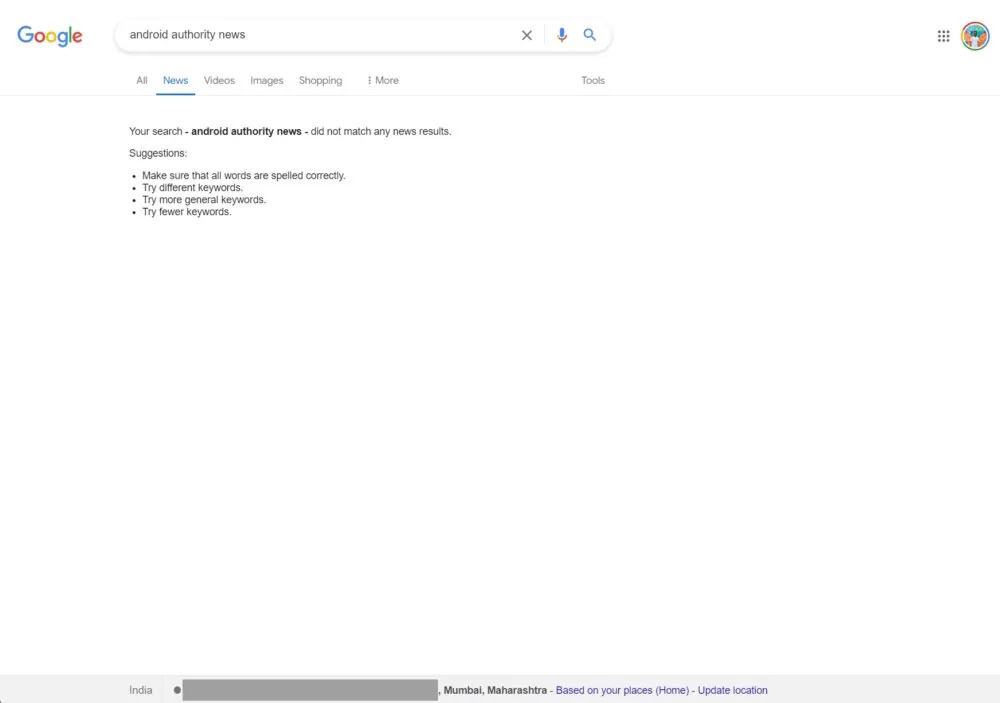Image resolution: width=1000 pixels, height=703 pixels.
Task: Click the bold android authority news query text
Action: click(246, 131)
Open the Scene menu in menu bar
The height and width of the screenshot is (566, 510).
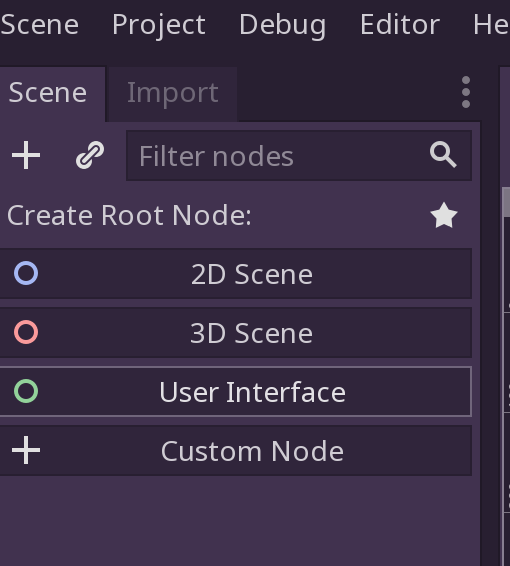pos(39,25)
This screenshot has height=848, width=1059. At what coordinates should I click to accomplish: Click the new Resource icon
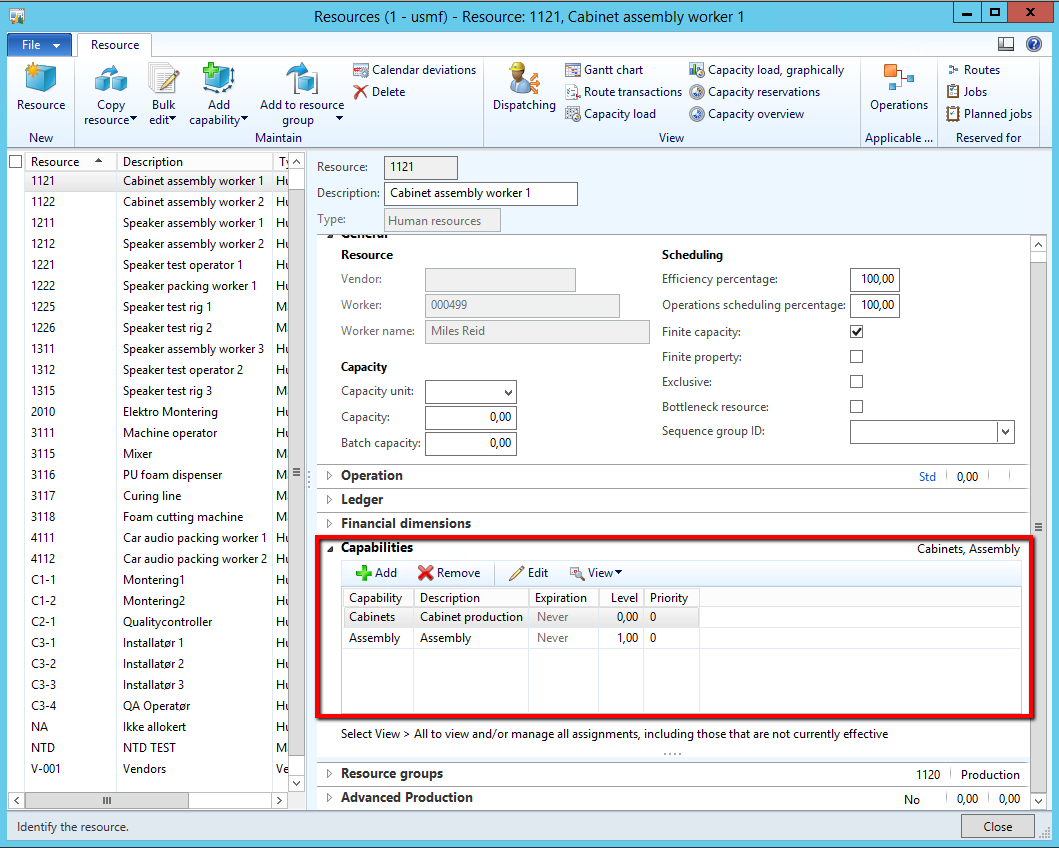tap(40, 80)
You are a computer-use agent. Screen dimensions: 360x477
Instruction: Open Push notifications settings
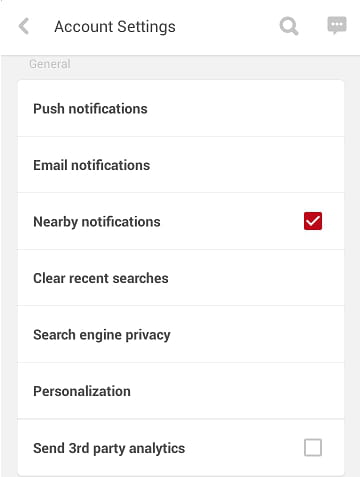pyautogui.click(x=181, y=108)
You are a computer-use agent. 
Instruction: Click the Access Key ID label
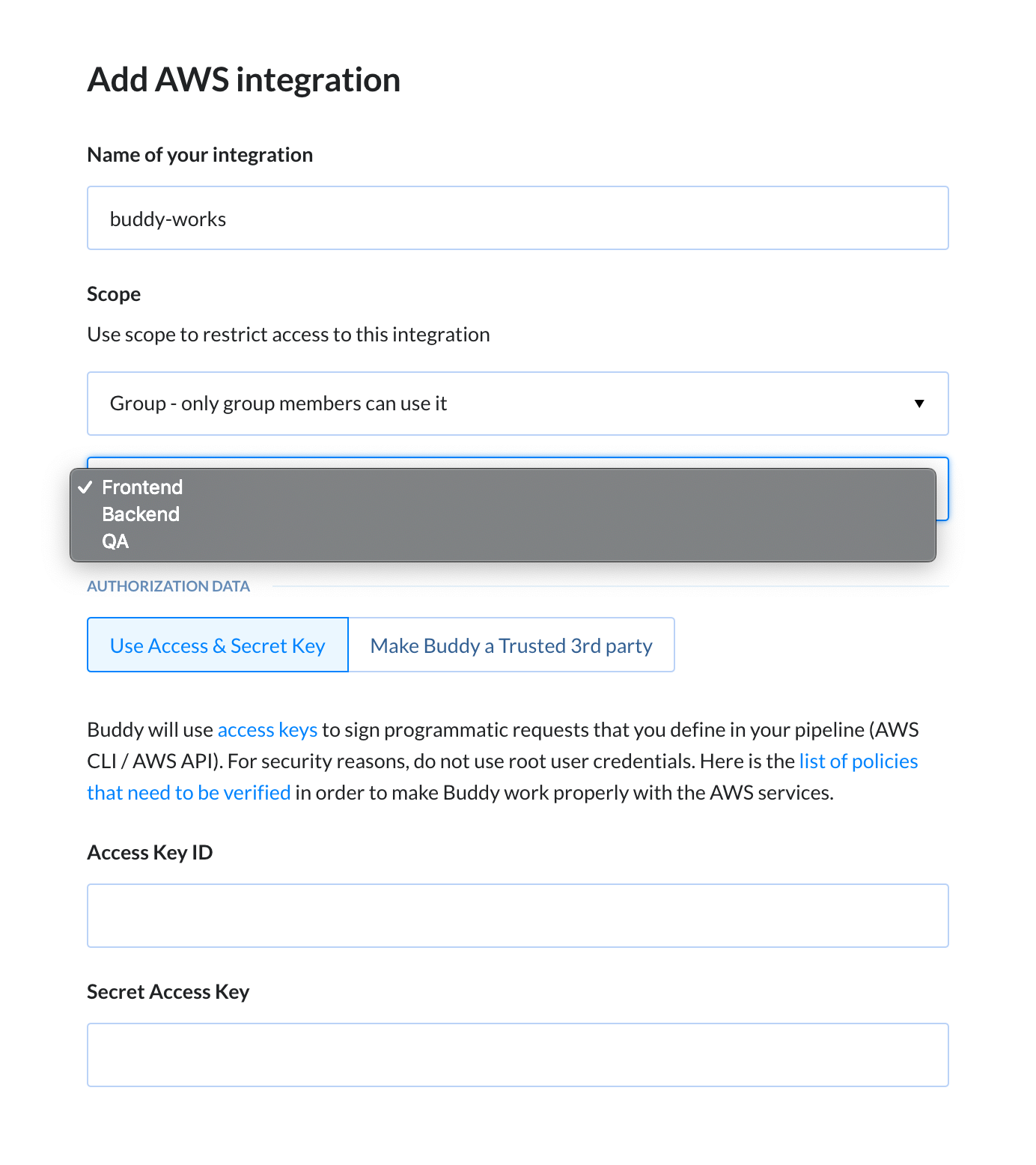(x=150, y=853)
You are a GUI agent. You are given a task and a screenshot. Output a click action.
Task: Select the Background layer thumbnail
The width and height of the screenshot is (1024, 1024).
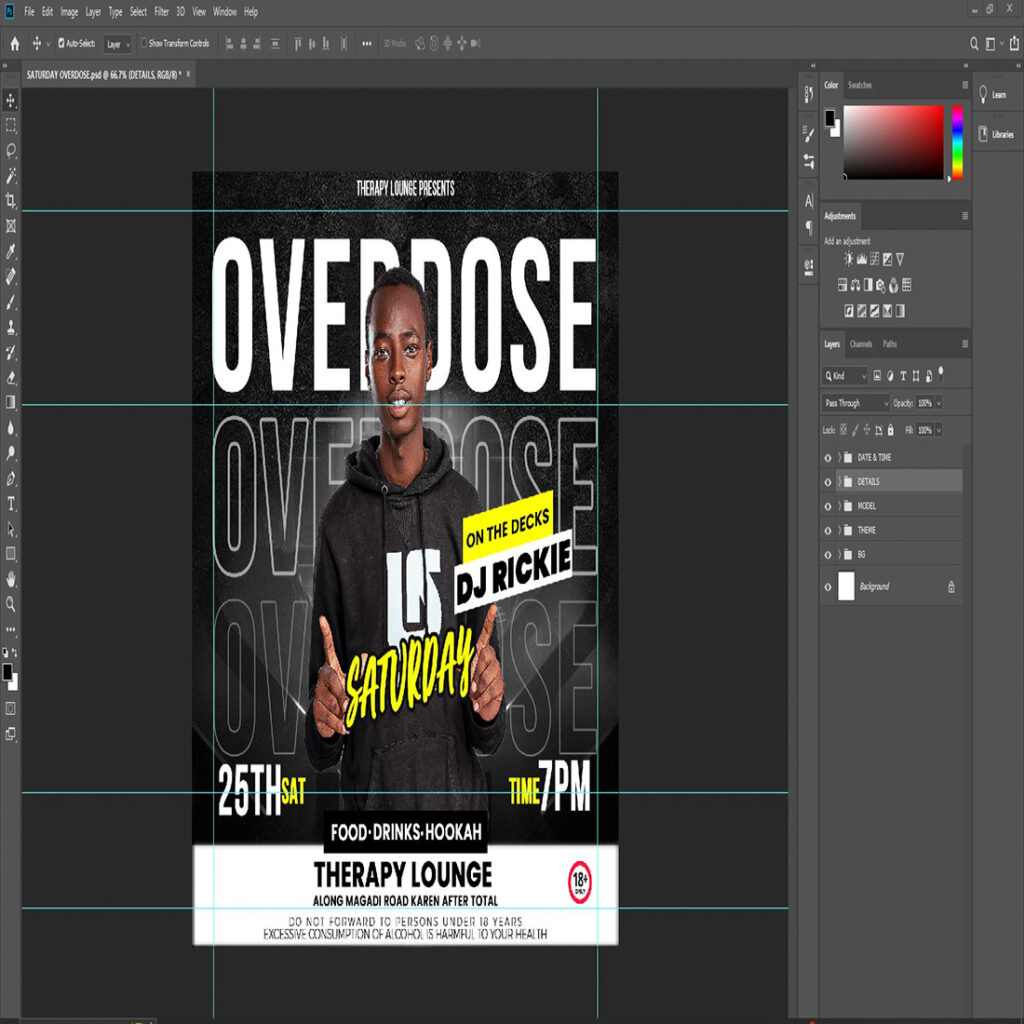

********

**What you will do:**
Restate word for word each line from the one containing "Instruction: Click the Access Key ID label" through the end of the material, pictures excluded.

**Output below:**
Instruction: Click the Access Key ID label
(x=150, y=853)
You are a GUI agent. You are given a task and a screenshot. Output a click action.
Task: Select the Background layer thumbnail
The width and height of the screenshot is (1024, 1024).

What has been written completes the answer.